Understanding the Basics
If you’ve read the December 30 blog post, “Numbers say the 2014 dance will get crazy,” you know that the 2010-2013 dances have marked the maddest four-year stretch of the 29-year, 64-team tourney era. And they came hard on the heels of the sanest three-year period of March Madness.
We know this because we devised a gauge called the Madometer that measures each tourney’s deviation from perfect high-seed success. If the higher seed advanced in all 63 games of the tourney (perfect sanity), the cumulative seed value of the winners would be 203. If the lower seed always advanced (sheer madness), their cumulative seed value would be 868. The difference between the two—665—is the predictability range.
Based on the Madometer, the three-year period between 2007-09 deviated from chalkiness by 8.5%. Meanwhile, the most recent four tourneys were 18.7% mad. To use a more standard yardstick, there were just 16 upsets between 2007 and 2009 (5.3 per dance). There were 44 upsets between 2010 and 2013—more than twice as many per tourney.

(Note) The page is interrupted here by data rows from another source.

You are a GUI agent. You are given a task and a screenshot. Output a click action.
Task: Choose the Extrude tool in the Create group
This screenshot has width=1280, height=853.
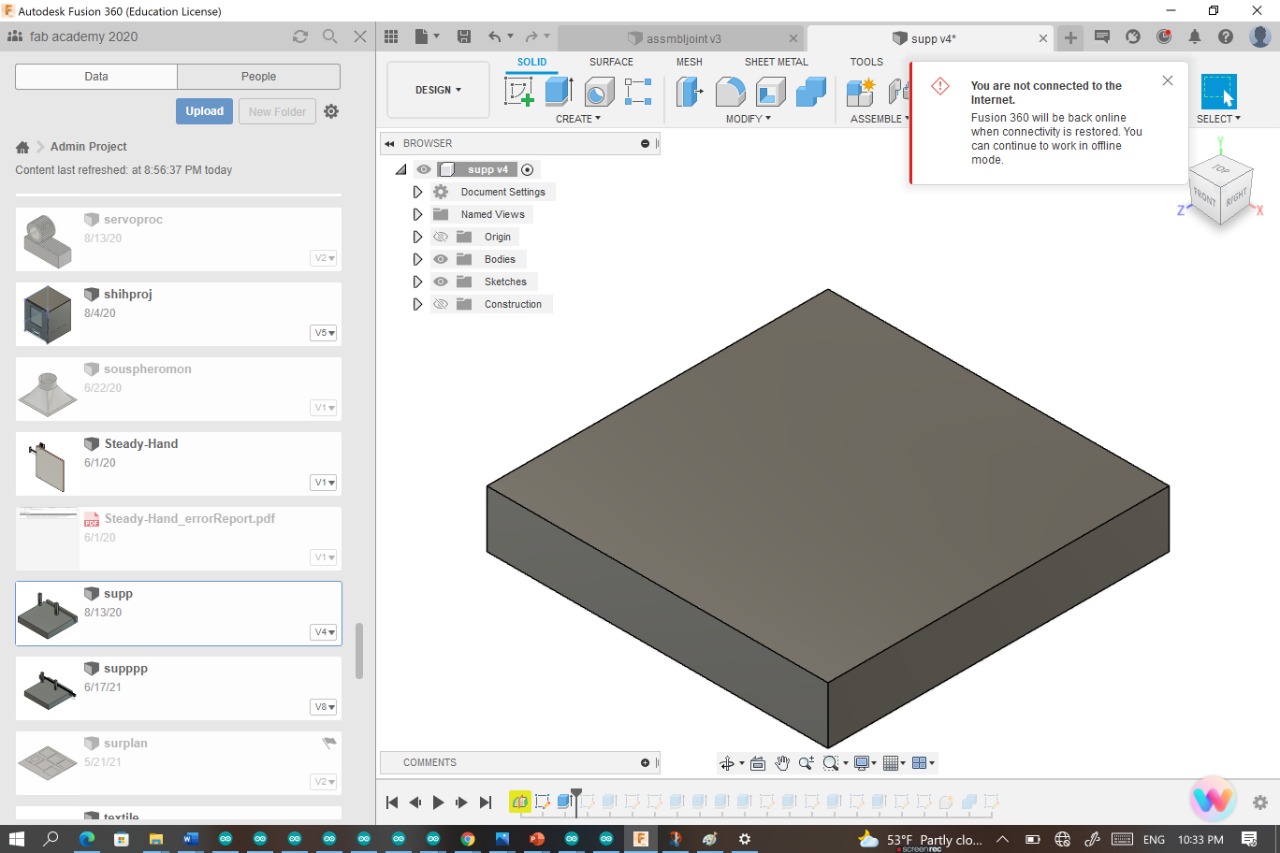click(x=558, y=92)
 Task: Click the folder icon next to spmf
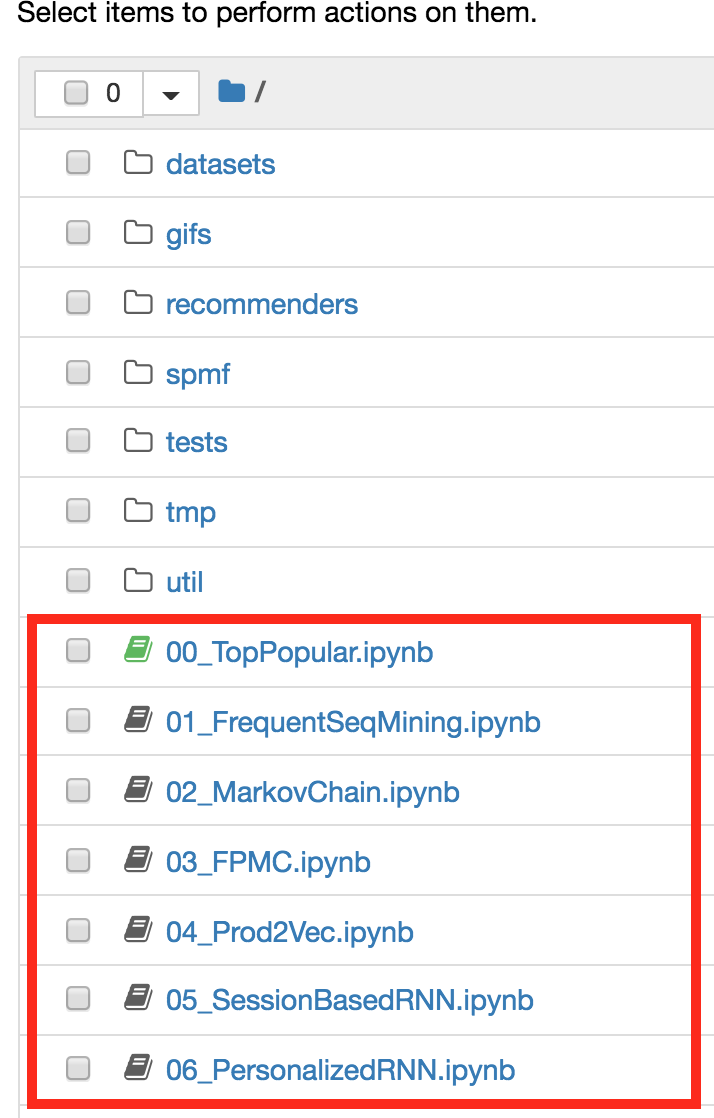pyautogui.click(x=138, y=372)
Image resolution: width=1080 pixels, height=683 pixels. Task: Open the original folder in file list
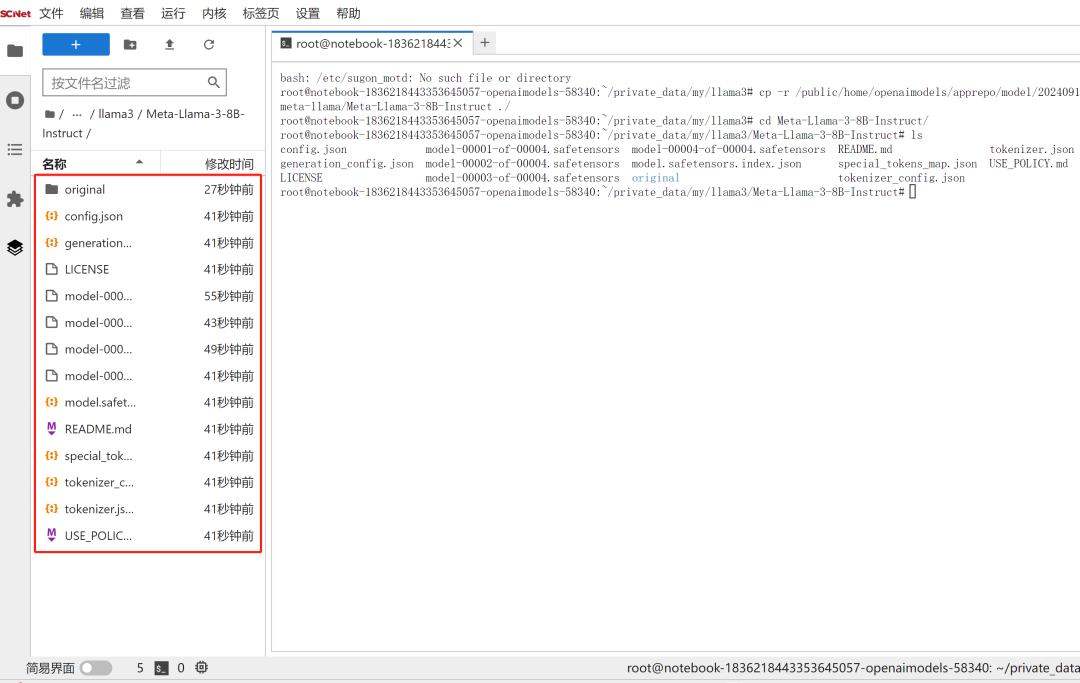85,189
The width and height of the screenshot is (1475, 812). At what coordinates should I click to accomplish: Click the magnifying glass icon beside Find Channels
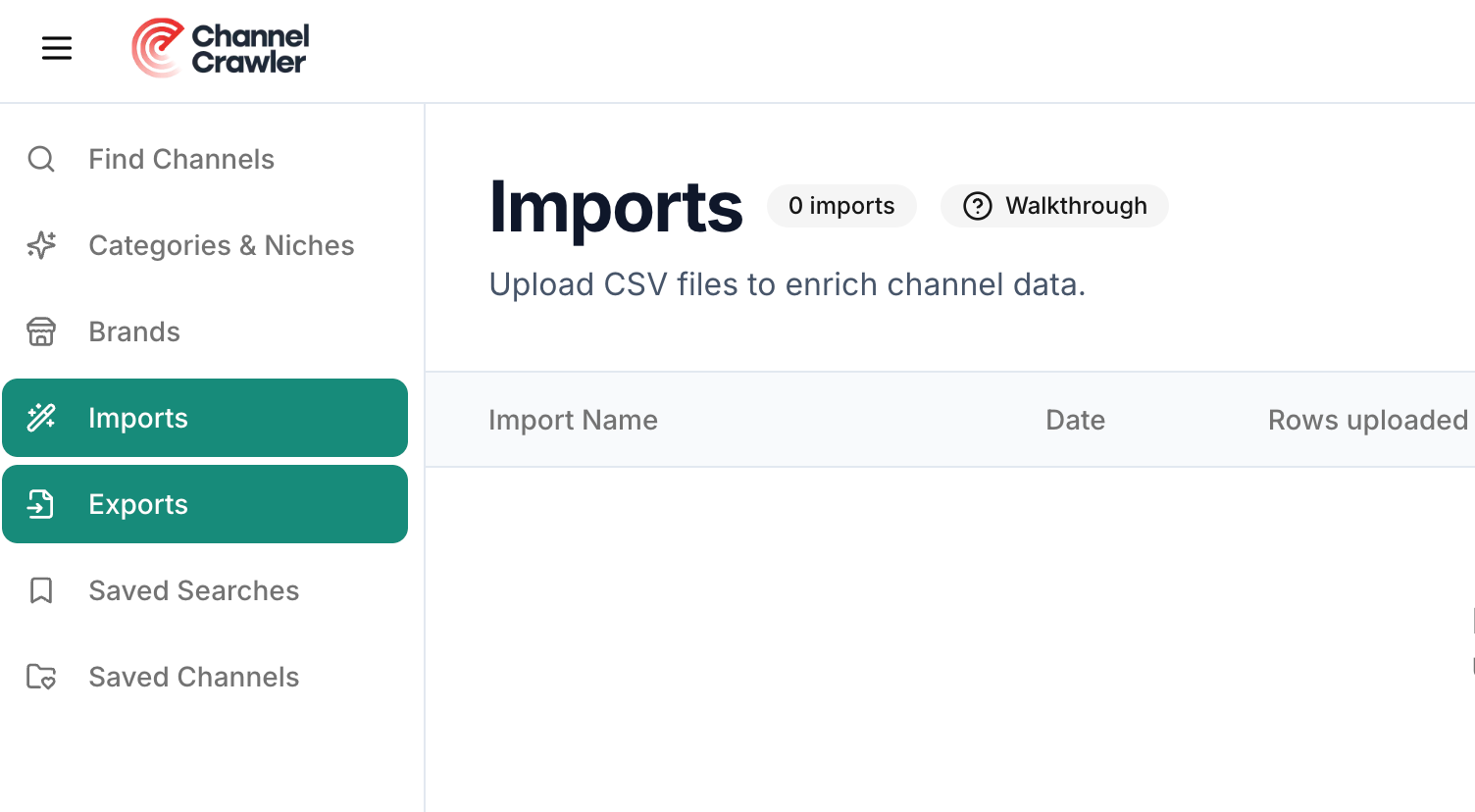tap(40, 158)
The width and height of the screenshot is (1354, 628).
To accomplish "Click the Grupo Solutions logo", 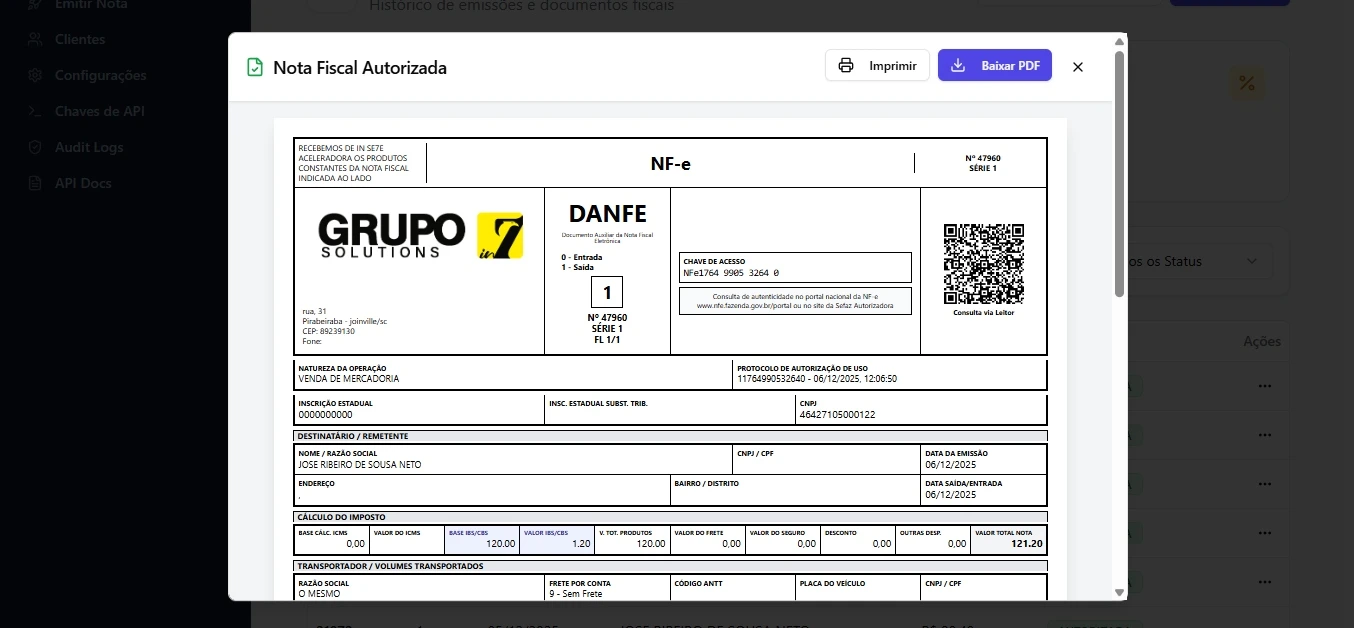I will tap(420, 237).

The first question you should ask yourself when you’re filling out your bracket this year is: how crazy do you think this dance will be? Will we have a wide-open low-seed rebellion like we’ve seen the last four years, or a return to the sanity of 2007 through 2009? With this knowledge alone, you can decide whether you’re going to play your bracket picks close to the vest, or go out on a limb and pick a few more upsets.